● **About this exercise**: Nothing below is to be printed except the lines between the line holding "Categorías [button] (46, 212)" and the line holding "[Agregar al Carro] (125, 1619)", inclusive, each exactly as it appears.

● **Entries provided**:
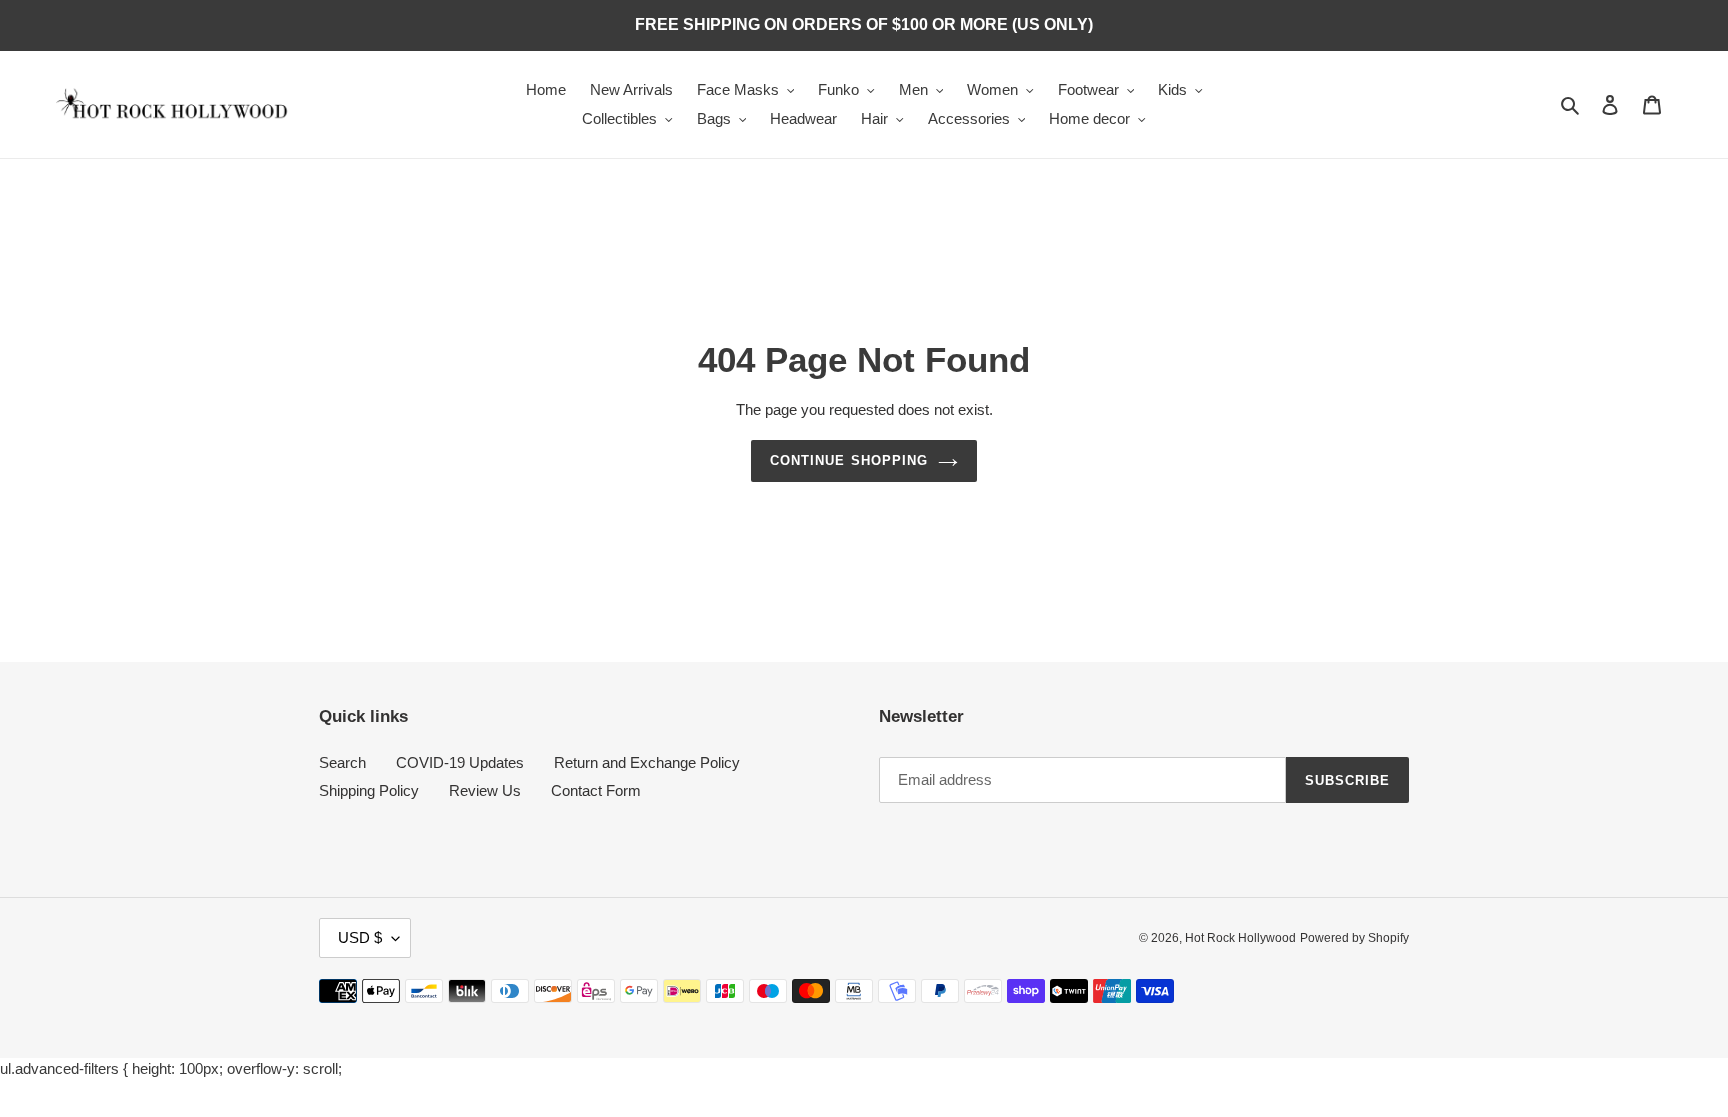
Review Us (485, 790)
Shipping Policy (369, 790)
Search (342, 762)
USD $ (360, 937)
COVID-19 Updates (460, 762)
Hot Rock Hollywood (1240, 938)
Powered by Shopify (1354, 938)
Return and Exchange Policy (647, 762)
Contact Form (596, 790)
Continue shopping (849, 460)
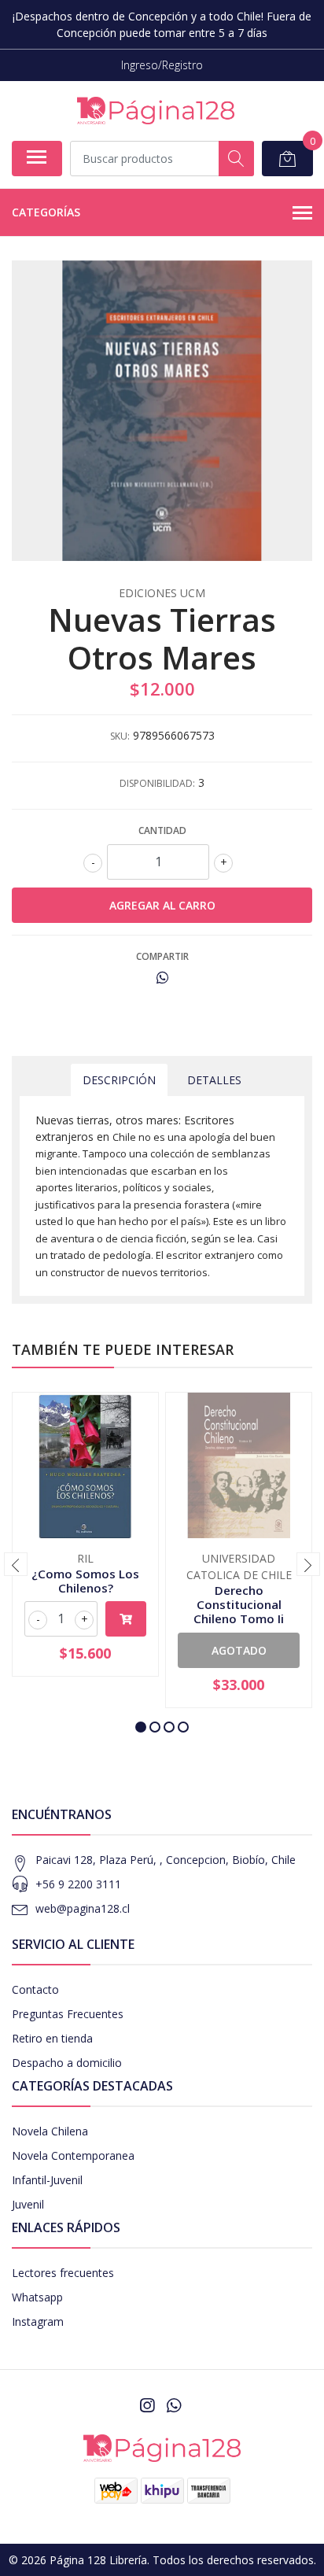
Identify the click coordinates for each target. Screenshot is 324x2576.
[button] (141, 1727)
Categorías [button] (46, 212)
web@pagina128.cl (82, 1908)
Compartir (162, 956)
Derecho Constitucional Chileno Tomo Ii (238, 1604)
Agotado (239, 1650)
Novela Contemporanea (73, 2155)
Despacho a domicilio (67, 2062)
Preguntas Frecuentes (67, 2013)
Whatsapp (37, 2297)
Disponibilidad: (157, 783)
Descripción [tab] (119, 1079)
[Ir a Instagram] (147, 2405)
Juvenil (28, 2204)
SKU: (120, 736)
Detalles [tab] (214, 1079)
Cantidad (162, 830)
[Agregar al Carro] (125, 1619)
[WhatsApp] (174, 2405)
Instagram (38, 2321)
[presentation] (16, 1564)
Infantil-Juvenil (47, 2179)
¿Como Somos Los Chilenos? (85, 1581)
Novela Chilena (50, 2131)
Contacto (35, 1989)
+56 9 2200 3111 (78, 1884)
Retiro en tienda (52, 2038)
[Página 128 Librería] (155, 110)
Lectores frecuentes (63, 2272)
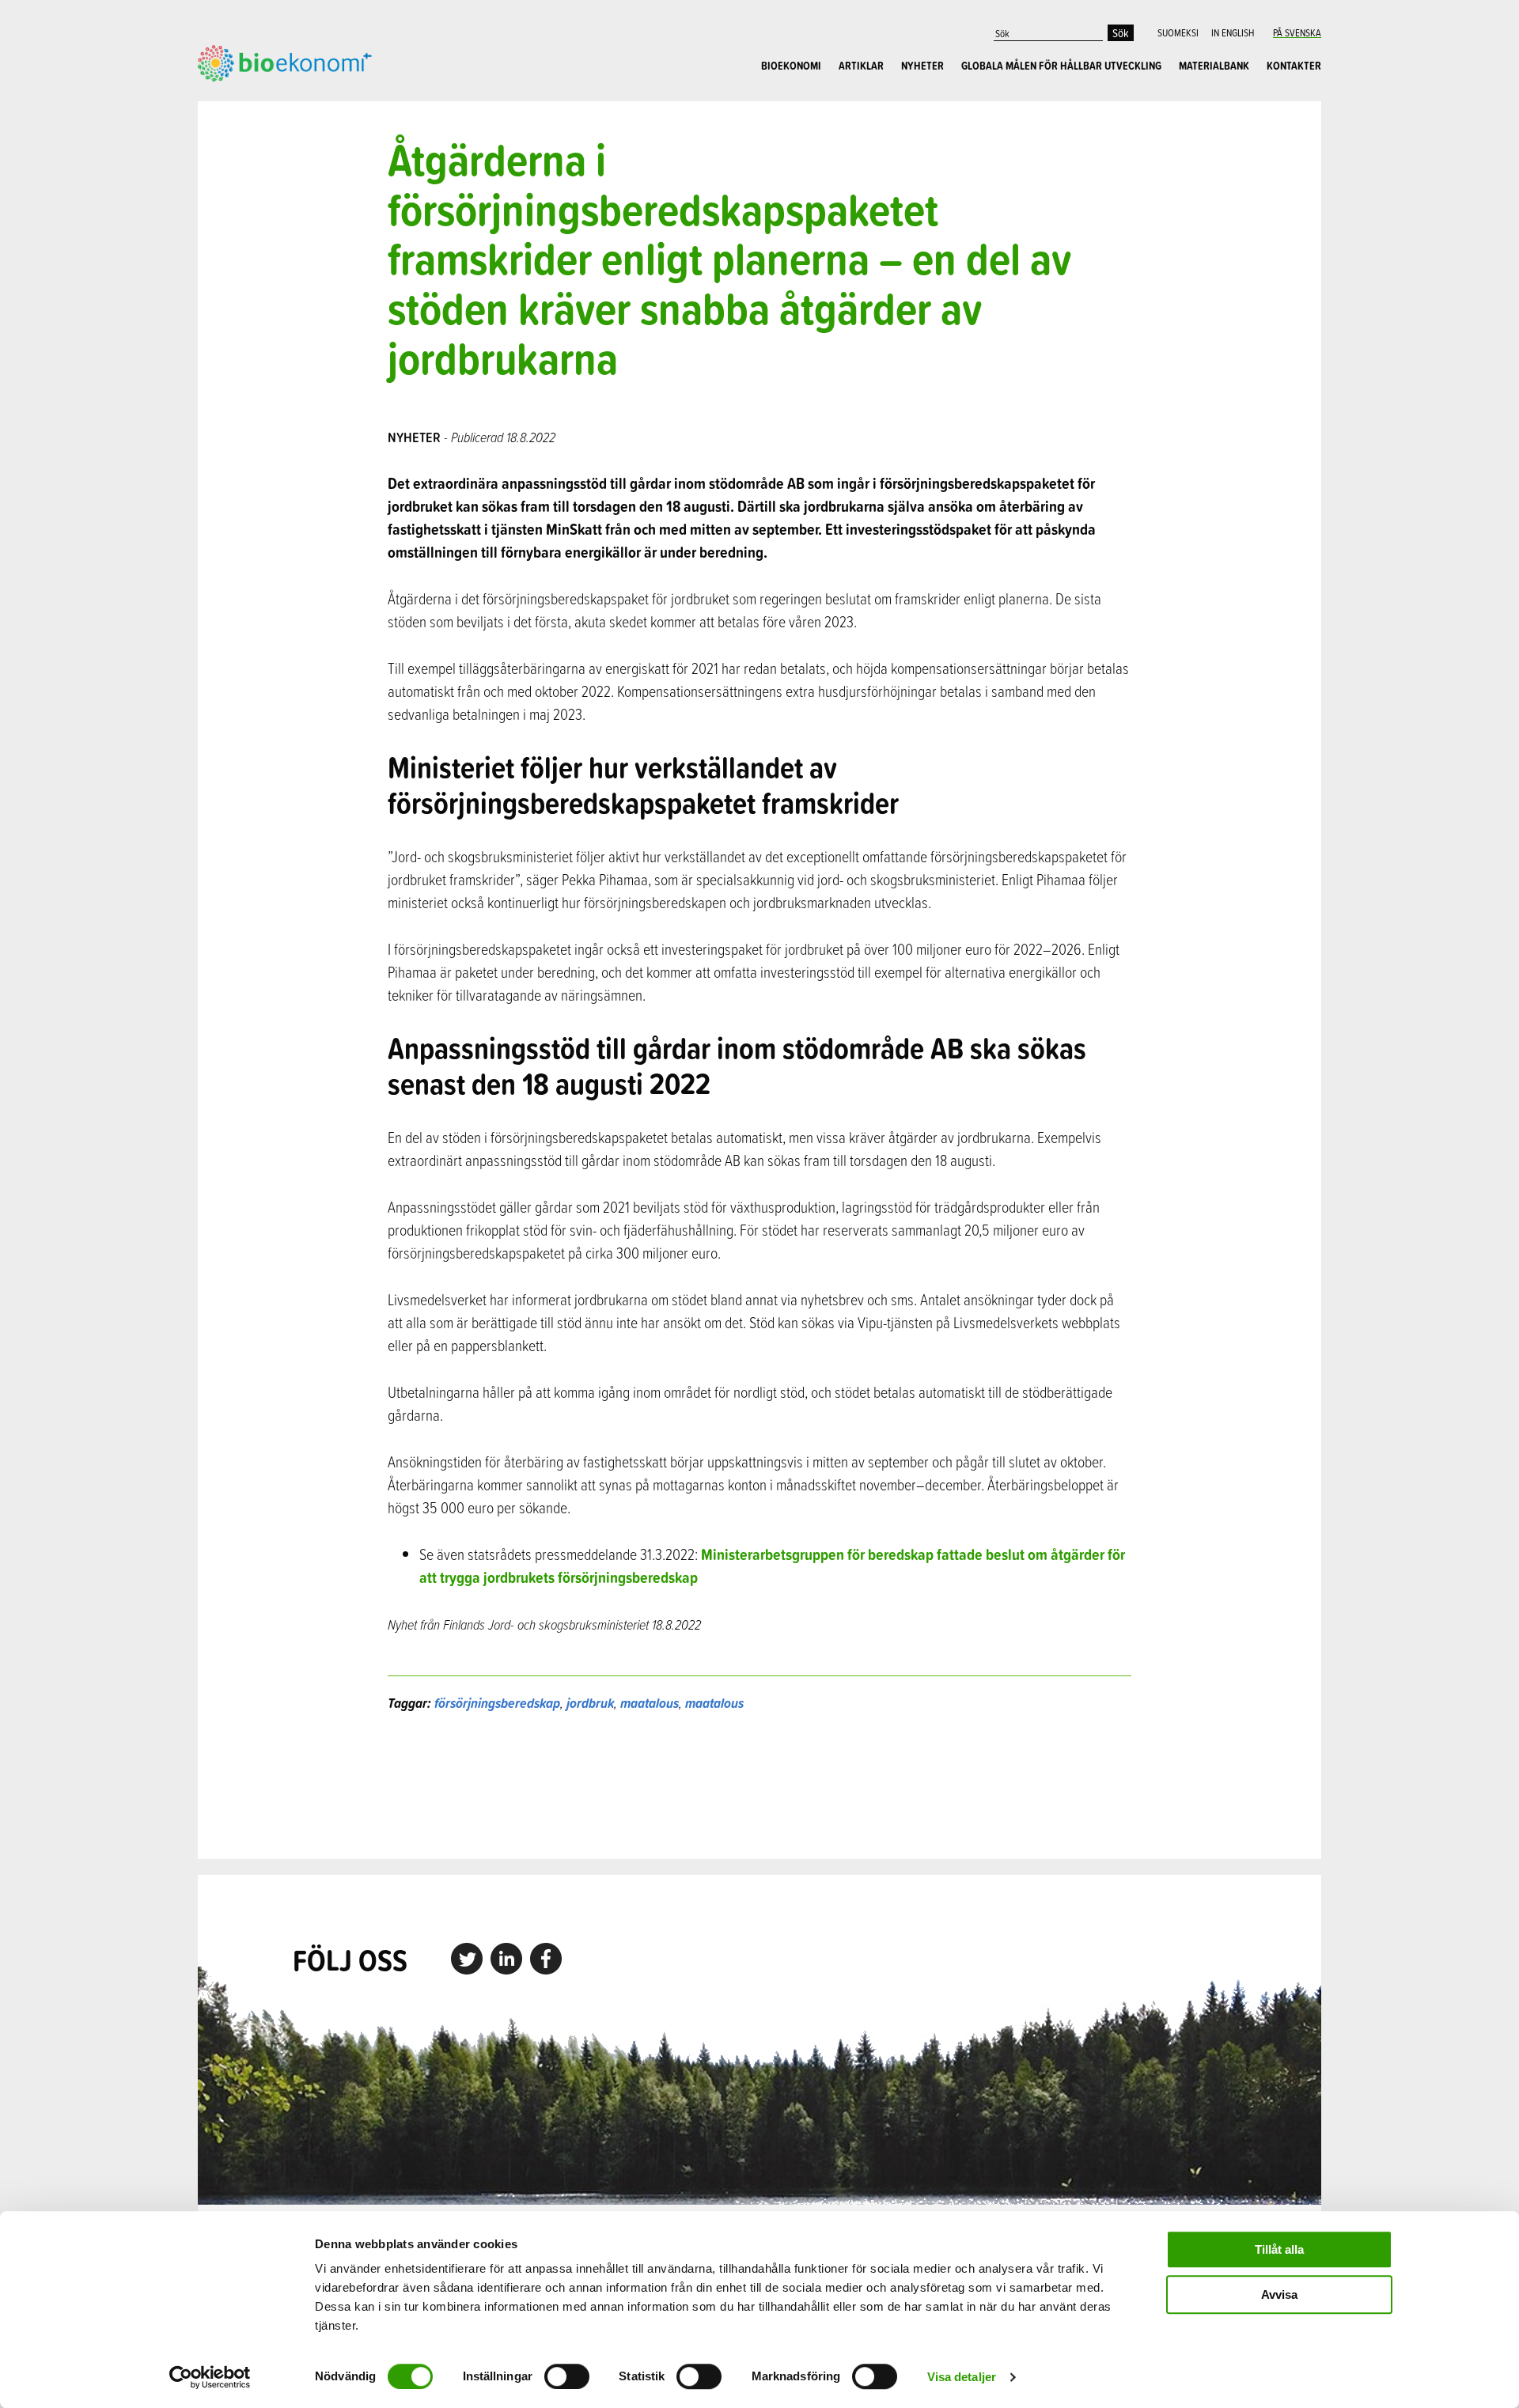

● **Final answer**:
Categorías [button] (46, 212)
web@pagina128.cl (82, 1908)
Compartir (162, 956)
Derecho Constitucional Chileno Tomo Ii (238, 1604)
Agotado (239, 1650)
Novela Contemporanea (73, 2155)
Despacho a domicilio (67, 2062)
Preguntas Frecuentes (67, 2013)
Whatsapp (37, 2297)
Disponibilidad: (157, 783)
Descripción [tab] (119, 1079)
[Ir a Instagram] (147, 2405)
Juvenil (28, 2204)
SKU: (120, 736)
Detalles [tab] (214, 1079)
Cantidad (162, 830)
[Agregar al Carro] (125, 1619)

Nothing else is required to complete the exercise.